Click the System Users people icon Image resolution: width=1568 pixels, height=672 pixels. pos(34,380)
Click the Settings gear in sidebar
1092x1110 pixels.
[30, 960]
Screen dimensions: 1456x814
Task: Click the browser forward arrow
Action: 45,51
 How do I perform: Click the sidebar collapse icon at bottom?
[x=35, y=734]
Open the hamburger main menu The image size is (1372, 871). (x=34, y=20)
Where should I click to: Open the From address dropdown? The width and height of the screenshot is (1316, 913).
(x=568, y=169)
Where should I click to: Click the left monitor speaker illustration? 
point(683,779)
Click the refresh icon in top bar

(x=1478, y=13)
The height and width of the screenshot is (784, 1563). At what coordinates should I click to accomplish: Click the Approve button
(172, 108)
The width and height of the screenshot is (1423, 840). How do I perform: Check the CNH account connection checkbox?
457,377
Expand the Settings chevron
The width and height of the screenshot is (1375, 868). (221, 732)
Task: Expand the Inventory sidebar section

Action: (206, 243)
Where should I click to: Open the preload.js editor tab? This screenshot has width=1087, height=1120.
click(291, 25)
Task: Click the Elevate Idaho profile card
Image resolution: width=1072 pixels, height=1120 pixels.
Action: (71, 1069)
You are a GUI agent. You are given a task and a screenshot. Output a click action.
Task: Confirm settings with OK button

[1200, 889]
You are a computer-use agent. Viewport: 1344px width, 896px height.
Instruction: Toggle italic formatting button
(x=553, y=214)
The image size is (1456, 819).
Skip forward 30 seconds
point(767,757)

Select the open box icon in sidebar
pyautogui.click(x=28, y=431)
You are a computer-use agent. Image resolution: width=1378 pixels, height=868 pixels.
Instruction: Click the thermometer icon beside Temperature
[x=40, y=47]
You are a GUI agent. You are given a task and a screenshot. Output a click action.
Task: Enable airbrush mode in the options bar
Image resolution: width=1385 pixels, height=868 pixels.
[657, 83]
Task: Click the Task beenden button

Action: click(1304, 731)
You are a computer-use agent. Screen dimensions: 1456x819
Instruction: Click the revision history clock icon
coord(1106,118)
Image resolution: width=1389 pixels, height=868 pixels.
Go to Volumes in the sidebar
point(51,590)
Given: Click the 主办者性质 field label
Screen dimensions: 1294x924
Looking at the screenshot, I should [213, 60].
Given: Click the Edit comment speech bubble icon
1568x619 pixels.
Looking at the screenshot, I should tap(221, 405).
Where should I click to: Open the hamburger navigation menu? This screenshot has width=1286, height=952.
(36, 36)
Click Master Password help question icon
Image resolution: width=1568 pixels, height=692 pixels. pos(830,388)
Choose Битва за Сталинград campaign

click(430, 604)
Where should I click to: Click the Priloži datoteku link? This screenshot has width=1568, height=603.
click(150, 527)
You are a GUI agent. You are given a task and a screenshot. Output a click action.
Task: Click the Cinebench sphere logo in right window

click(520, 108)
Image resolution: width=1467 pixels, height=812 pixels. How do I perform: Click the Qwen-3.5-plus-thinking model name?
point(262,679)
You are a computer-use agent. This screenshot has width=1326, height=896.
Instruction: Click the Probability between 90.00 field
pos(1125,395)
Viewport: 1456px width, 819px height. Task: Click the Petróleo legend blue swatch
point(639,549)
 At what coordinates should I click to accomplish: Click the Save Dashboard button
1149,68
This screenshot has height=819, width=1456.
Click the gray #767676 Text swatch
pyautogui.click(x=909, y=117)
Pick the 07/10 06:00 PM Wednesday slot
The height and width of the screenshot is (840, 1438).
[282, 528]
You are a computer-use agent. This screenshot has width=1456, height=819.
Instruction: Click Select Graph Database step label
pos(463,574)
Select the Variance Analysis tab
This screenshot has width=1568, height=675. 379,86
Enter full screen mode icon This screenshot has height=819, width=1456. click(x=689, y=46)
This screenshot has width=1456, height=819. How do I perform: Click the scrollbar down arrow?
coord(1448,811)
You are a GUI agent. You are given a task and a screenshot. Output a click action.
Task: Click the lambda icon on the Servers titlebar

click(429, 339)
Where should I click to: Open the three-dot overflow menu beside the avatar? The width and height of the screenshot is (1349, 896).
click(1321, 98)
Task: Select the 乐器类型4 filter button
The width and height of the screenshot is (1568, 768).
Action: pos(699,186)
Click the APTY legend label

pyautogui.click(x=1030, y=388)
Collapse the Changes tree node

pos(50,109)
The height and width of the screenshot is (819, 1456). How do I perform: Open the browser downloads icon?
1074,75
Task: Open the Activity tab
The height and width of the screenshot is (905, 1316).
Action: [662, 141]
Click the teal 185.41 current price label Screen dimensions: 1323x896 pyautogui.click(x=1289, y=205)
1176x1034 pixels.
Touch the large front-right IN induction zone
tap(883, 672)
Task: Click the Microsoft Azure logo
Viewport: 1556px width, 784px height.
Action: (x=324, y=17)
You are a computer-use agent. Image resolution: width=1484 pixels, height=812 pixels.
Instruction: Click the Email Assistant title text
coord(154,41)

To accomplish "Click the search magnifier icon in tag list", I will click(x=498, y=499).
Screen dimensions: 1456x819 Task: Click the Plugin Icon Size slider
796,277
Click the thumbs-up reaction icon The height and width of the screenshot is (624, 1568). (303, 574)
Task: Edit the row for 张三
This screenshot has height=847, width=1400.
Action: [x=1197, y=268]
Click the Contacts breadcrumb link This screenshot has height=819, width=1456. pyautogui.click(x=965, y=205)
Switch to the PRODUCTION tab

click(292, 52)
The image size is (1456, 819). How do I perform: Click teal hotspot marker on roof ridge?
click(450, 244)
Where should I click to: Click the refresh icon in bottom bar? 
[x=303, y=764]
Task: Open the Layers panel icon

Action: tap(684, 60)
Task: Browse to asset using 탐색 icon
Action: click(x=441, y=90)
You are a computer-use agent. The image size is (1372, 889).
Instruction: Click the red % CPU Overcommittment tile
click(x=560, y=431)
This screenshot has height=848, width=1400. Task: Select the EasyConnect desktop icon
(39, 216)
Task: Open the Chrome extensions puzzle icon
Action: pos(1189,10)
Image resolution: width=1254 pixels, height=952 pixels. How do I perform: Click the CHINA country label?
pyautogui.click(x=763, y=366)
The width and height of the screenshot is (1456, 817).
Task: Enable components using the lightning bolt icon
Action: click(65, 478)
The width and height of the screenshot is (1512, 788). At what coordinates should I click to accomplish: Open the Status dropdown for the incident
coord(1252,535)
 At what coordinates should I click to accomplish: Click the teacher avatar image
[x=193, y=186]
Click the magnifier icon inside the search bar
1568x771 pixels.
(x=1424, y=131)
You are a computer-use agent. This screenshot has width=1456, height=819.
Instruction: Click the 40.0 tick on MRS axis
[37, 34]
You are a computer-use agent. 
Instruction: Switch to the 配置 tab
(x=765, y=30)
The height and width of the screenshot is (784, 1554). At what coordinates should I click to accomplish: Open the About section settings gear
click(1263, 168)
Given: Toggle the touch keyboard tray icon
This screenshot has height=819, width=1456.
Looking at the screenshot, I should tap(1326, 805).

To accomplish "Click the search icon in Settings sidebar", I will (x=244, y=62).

____________

WHAT IS NEEDED — In the listing above, find each line containing "will" and copy it.

ANSWER SECTION —
To accomplish "Click the search magnifier icon in tag list", I will click(x=498, y=499).
To accomplish "Click the search icon in Settings sidebar", I will (x=244, y=62).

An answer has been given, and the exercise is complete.